**Work to complete**:
When you copy from the entries that follow, take only the lines from the one with "Task: Click the 130(5-6Y) size row label" down to the one with "Click the app icon in title bar", keeping both ends and dropping every picture.
Provided data Block Start
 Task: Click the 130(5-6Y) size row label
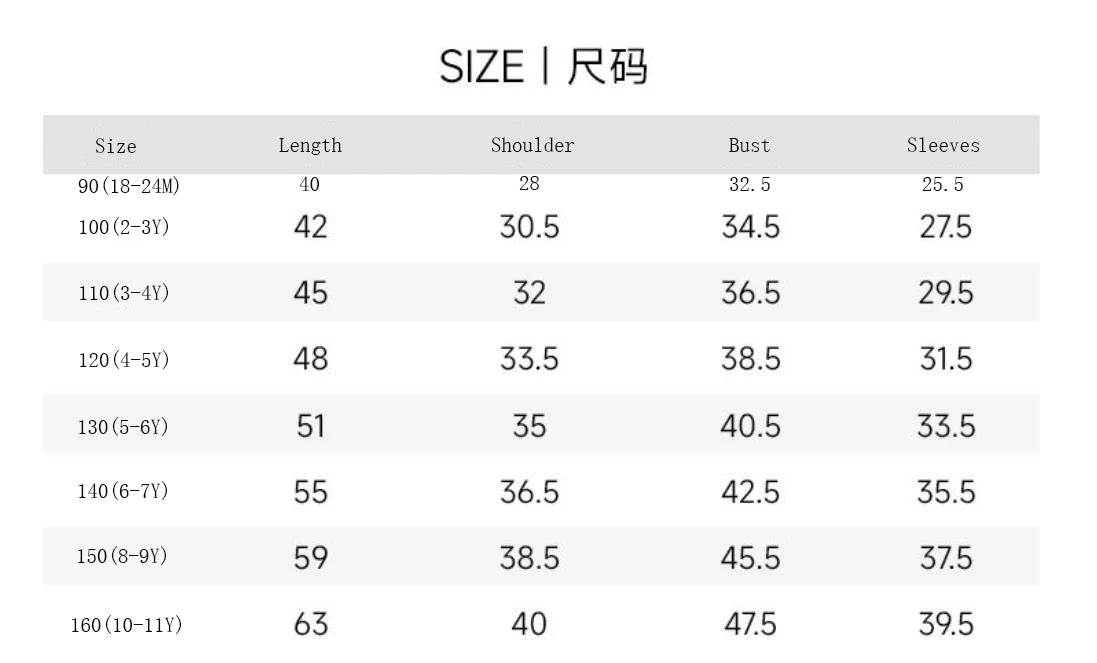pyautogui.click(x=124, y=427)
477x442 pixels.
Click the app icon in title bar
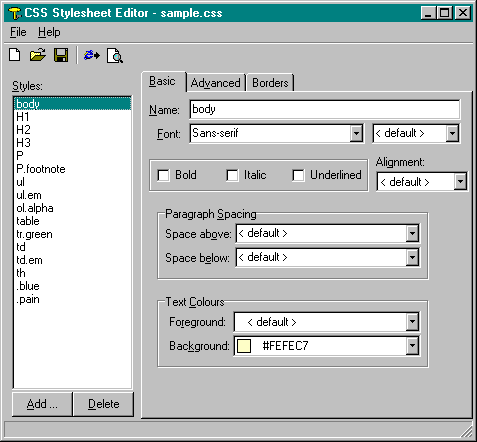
Provided data Block End
Provided data Block Start
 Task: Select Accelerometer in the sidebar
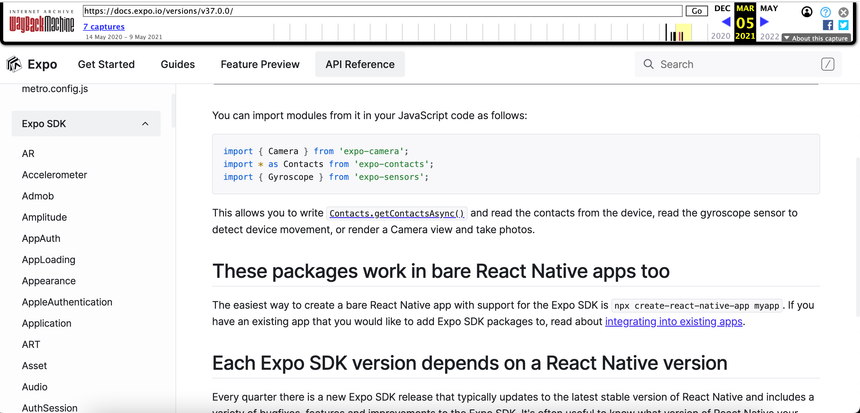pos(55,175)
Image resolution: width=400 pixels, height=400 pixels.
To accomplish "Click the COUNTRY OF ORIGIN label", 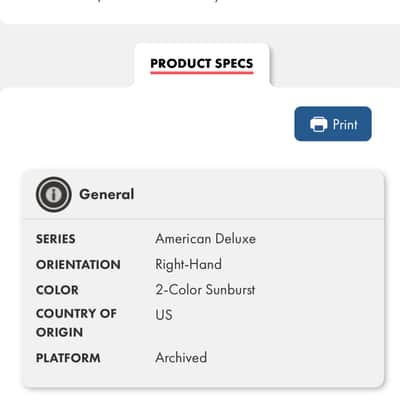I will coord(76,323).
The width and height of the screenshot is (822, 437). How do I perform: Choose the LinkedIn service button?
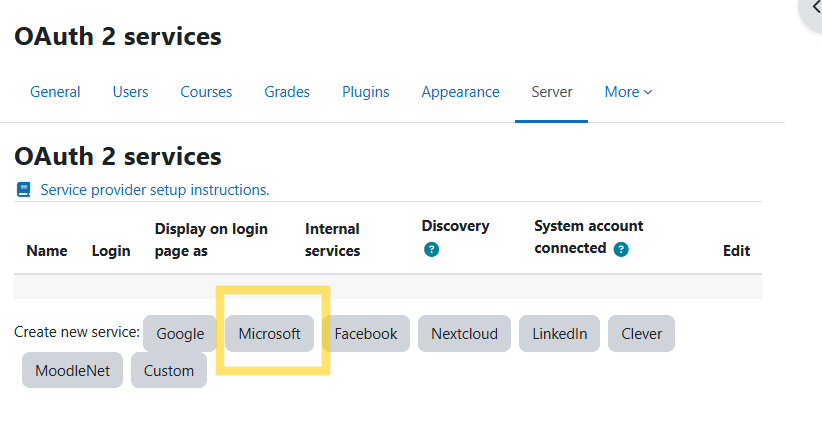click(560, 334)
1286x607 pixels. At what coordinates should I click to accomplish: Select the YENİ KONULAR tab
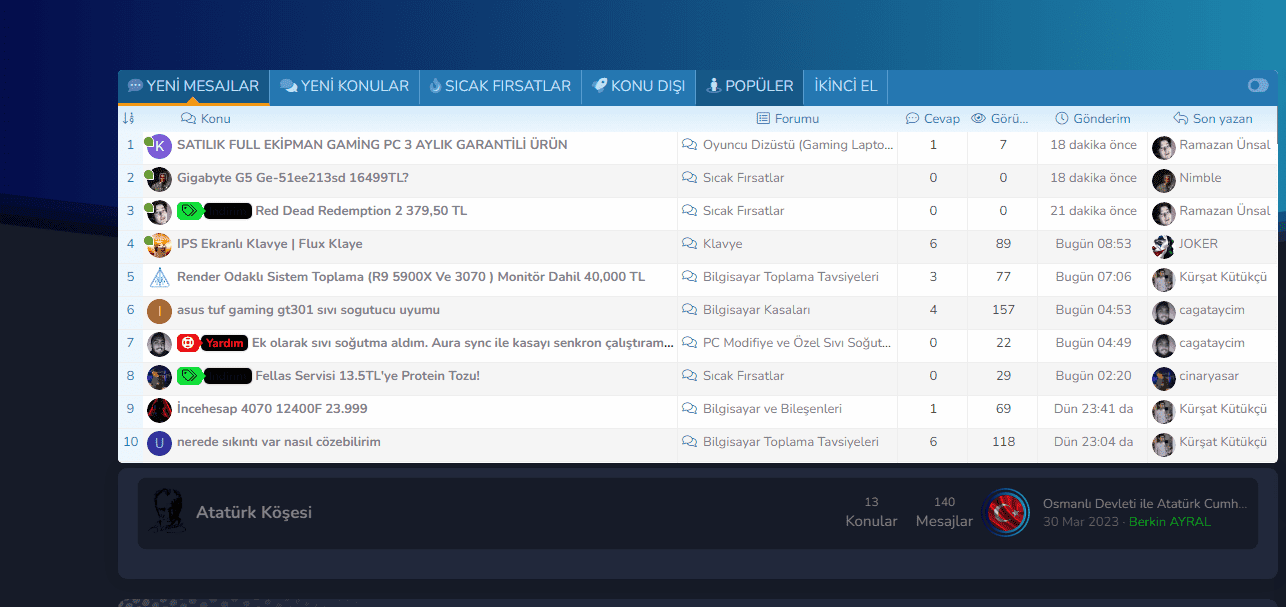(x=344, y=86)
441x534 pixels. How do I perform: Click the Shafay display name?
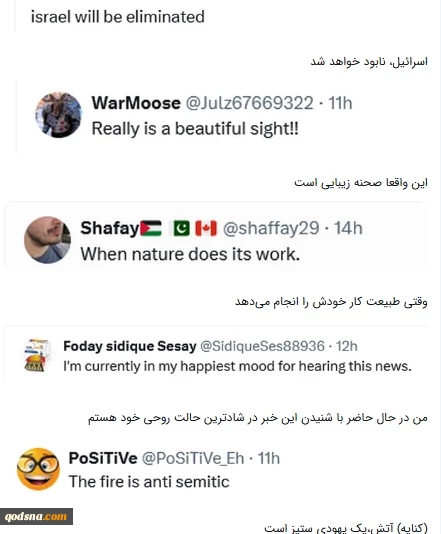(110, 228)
Provided data Block End
**Solution to this task**:
 Task: Click the 130(5-6Y) size row label
pyautogui.click(x=124, y=427)
477x442 pixels.
Click the app icon in title bar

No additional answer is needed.